I’ve finally decided on an official name and title for this damn thing. Pariah The Realist isn’t cutting it, You can’t use the word “The” in your name unless it’s deserving of it. Don’t get me wrong, I am a realist just the The Realist. The simple minded folks either confuse me for either an optimist or pacifist. I assure you, I am neither. By the definitions set forth by my peers I’m “pacifistic” about my my gut, my town, my current position in life. I’m “optimistic” about, way I see the future, the people I met and befriend (a blessing and a curse), and has a whole, myself. The problem with this is when I discuss the things I’m a “pacifist” on, I’m taken for being depressed about them. At certain times this is true, but not fully. In reality I’ve excepted my place in the universe .It’s not has a bodybuilder posing for playgirl getting laid by supermodels, going home to my big mansion sleeping on a bed full of $100 dollar bills & whipping my ass with $20s. Sad, but true. I never will be. Good.

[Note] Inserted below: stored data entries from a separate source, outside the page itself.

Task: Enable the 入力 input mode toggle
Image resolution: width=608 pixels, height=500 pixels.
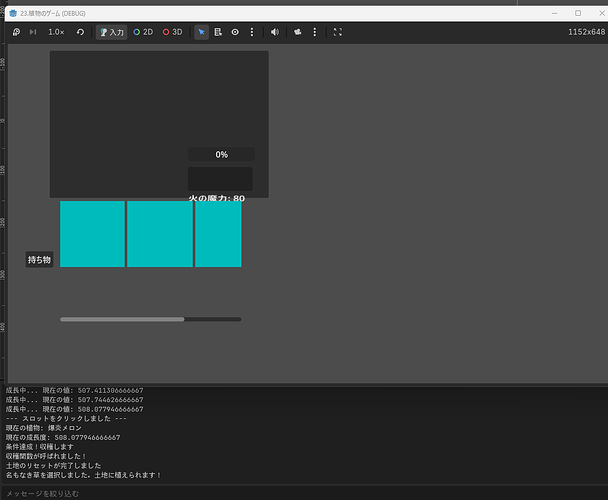Action: 112,32

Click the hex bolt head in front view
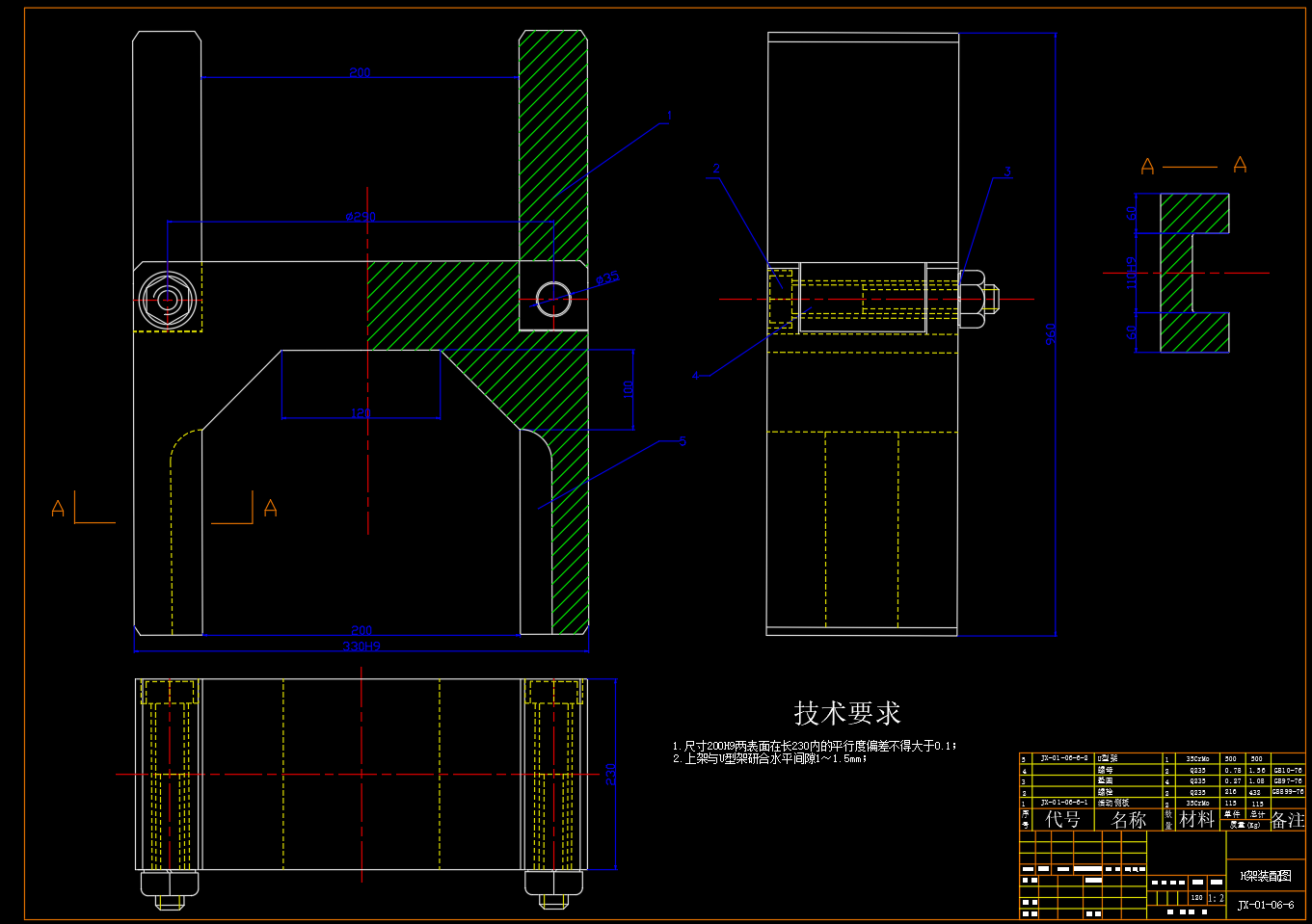(x=168, y=299)
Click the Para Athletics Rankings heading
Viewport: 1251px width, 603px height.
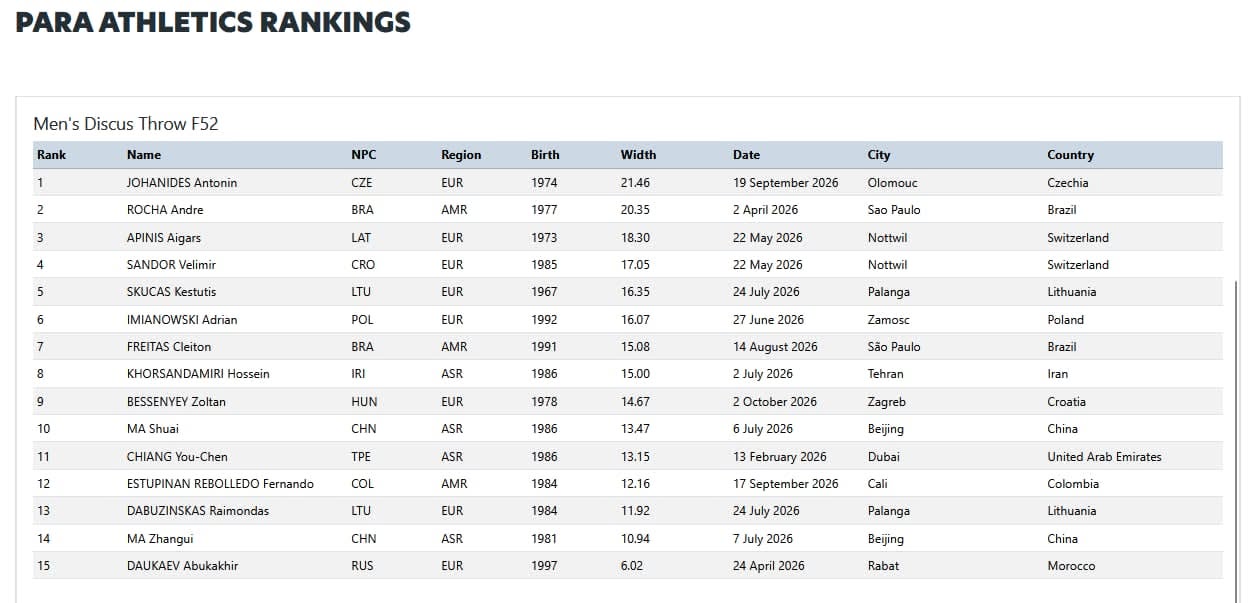pyautogui.click(x=213, y=21)
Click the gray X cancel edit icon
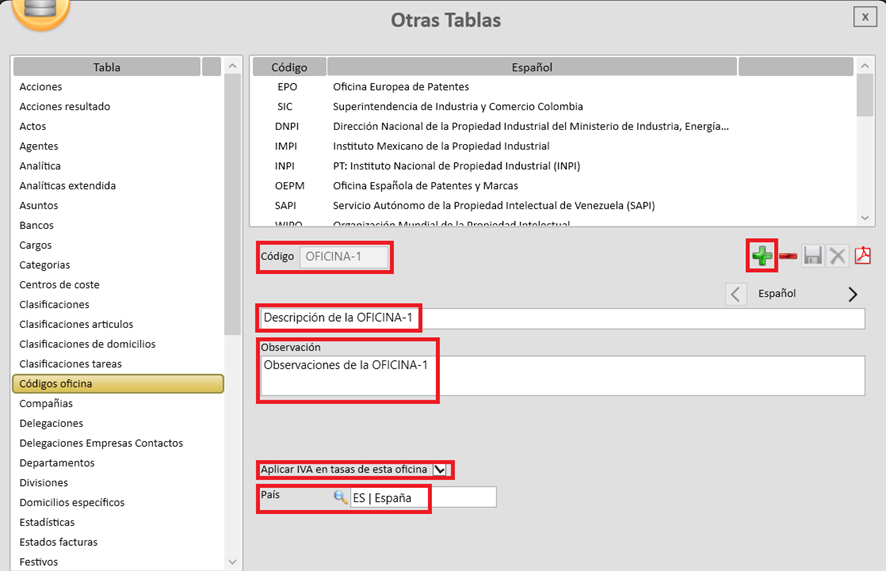 [837, 257]
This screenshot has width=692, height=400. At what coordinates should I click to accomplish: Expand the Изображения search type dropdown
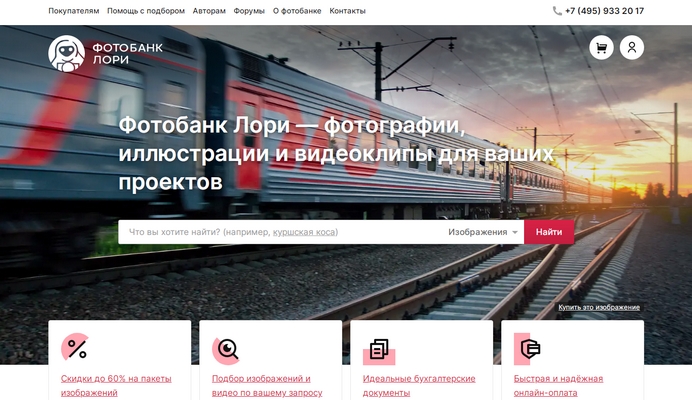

I’m a guy who couldn’t pay money to be in playgirl, would have a hard time getting laid by a blind person, going home to a room in my parent’s house, sleeping in pennies, whipping my ass with 2-ply. I’m also a damn loyal friend, can find humor in anything (even if I’m the only one laughing. Some people don’t get humor),.Someone waiting for the day when I fufill my self-proclaimed destiny. Not thinking, not doubting, KNOWING that I will.My entire life I’ve been a “night person”. I hate that fucking term. “Night Person”. It’s not that I prefer the night time. Why would I? Everyone I talk to is asleep, it’s dark and colder. I just can’t sleep until 3-4 AM and can’t force myself out of bed until after noon.
It’s takes my brain awhile to digest the events of the day and make sense of them. Sometimes it’s damn hard when dealing with senselessness bullshit, but all you have to do is read between the cracks to figure it out. What people fail to realize is that when something doesn’t make sense to you, to someone else it does. You have to think like them.
To Be Continued...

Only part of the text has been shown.